October 2010 has witnessed the re-assignment and retirement of two major software figures, Twitter’s CEO Evan Williams and Microsoft’s chief software architect Ray Ozzie, respectively. The transition for the men is a marker for a larger transition for tech companies in general. In Twitter’s case, it is purposefully shedding its start up veneer and attempting to make a go of it as an official business, with actual profits. In Microsoft’s case, the company is growing beyond its roots as a provider of utilitarian software into a kind of virtual utility in of itself.
A recent New York times article revealed that Microsoft negotiated with the city of New York to allow agencies to purchase only the individual programs of its software suite that it needed, rather than the entire package. In addition to placing a renewed emphasis on cloud computing, Microsoft is entering a kind of grand retirement phase of innovation, having mapped out the course for all the younger tech companies that wish to follow in its footsteps.
First, there’s the scrappy start-up period in the garage, followed by several years of dogged survival and mounting insider prestige, eclipsed at last by critical mass acceptance that rockets the company into the searingly bright international eye. And then, a team of highly intelligent business analysts marches in and puts a lid on the raw innovative spark, with plans to use it as a display item in the corporate corridor of the new HQ. Years of Profit and Loss statements blanket the conference table, eventually pushing the innovative types back out into the corridor, where they are crowded out by much faster, younger, and lower paid versions of themselves. Finding themselves redundant, innovators like Ray Ozzie graduate into the cloud, to be dispersed as needed across an unbounded network.
What does this somewhat romanticized vision foretell for Twitter and its contemporaries? With a major movie having already been made about Facebook, the lifecycle may be much speedier, and may not end in a golden immortal halo of SaaS. Microsoft started off by making money by selling products, and gradually parlayed that into even greater commercial success, dominating the market with its ubiquitous spread sheets and word processing programs. Facebook and Twitter, on the other hand, make money primarily by selling information. In of itself, information is not a quantity that can be owned forever. These sites are valuable because of ‘who they know.’ Should a rival website or service manage in another fifteen years time to scoop the new generation by offering a service that isn’t ‘Your Father’s Facebook,’ the relevance of those sites will be limited to a group of older users.

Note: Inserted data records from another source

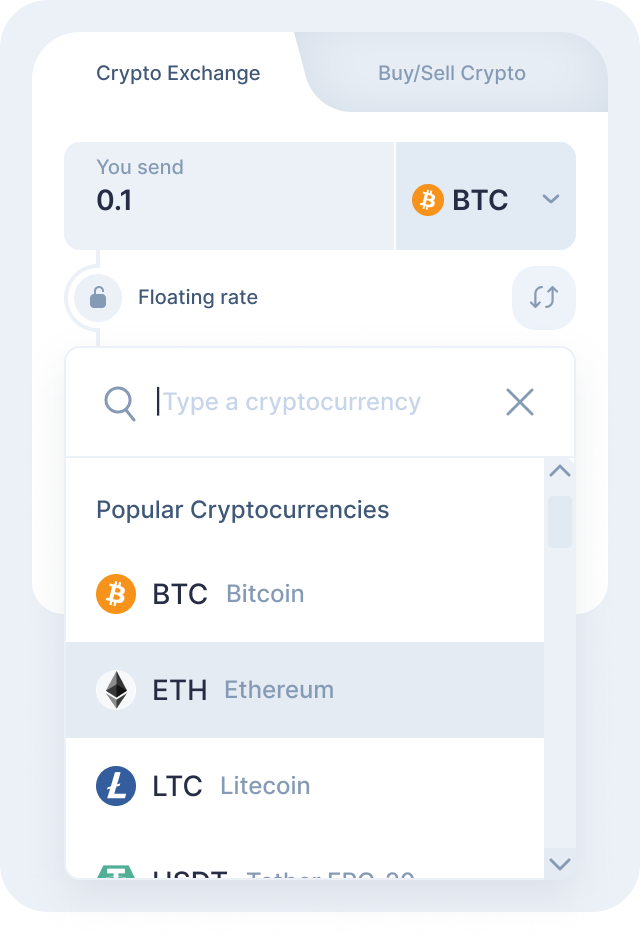Image resolution: width=640 pixels, height=936 pixels.
Task: Click the green Tether icon
Action: [116, 872]
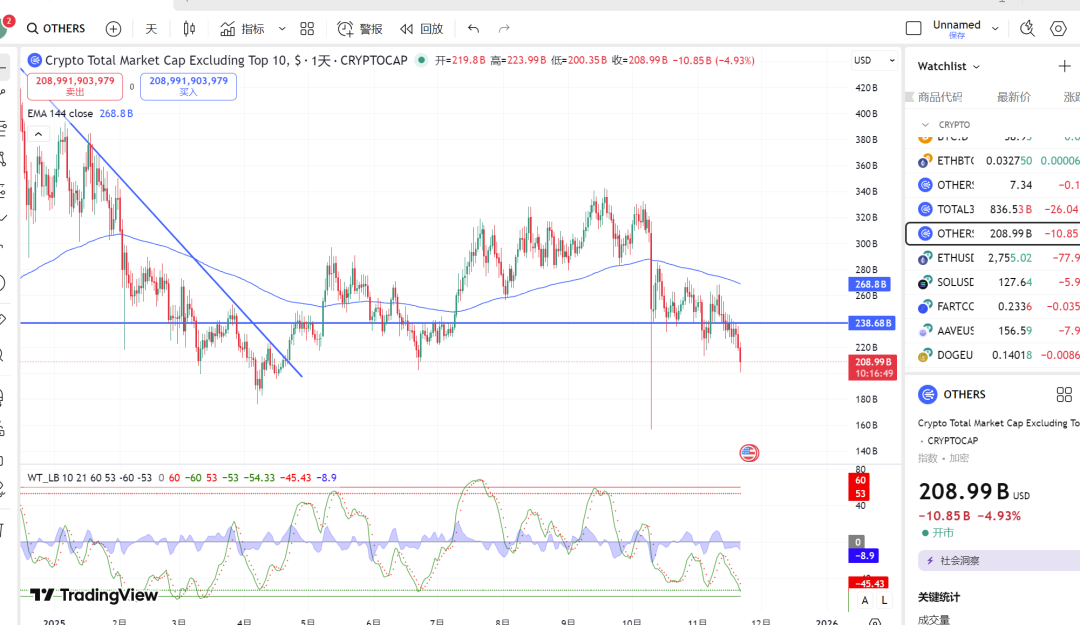Toggle the fullscreen layout square checkbox
This screenshot has width=1080, height=625.
[x=913, y=28]
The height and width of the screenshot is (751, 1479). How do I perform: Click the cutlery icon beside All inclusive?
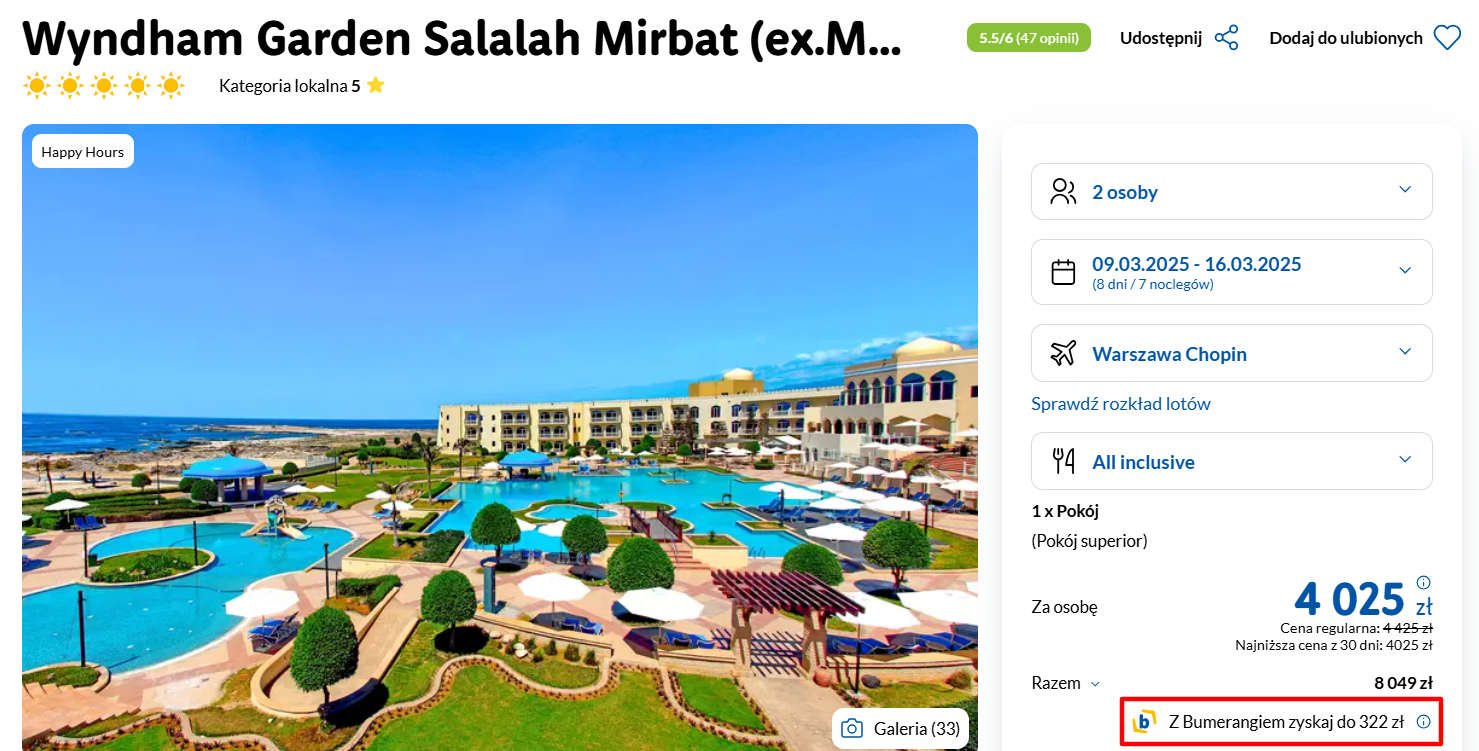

Of course, this presupposes that Facebook and Twitter don’t suddenly start inventing new services to strengthen their product base. Technology users in general seem to be graduating from relying primarily on text to relying on complex graphics, or data visualization, for their information. The trend is subtle but persuasive, and as we have documented on this blog, is encouraged by the de facto reality of parsing information in an age of instant search results and compressed virtual real estate. Essentially, our attention spans have not gotten shorter, but our resources are becoming constrained. Time, always in short supply, has become so hyper-defined and regulated that the idea of lazily exploring anything is now the single most identifiable relic of a bygone era.
Indeed, having a service that can generate complex visual displays of data to instantly communicate concepts that would have taken days of tedious text-only reading may be the next step in human intellectual development. This type of communication would encourage verbal discourse among collaborative participants and the creation of even more highly complex charts and graphs. It would allow people to keep setting a faster pace for themselves without ditching in-depth thought.
Perhaps by 2075 fond data graphs of Microsoft (represented by a line-drawn Bill Gates clicking through a hilariously antiquated PowerPoint presentation) will be used to commemorate the anniversary of the first great technological behemoth. Will we still be updating our statuses and tweeting our thoughts, or we will have by then collectively retired into an ephemeral cloud of stored data, allowing us to remain young forever?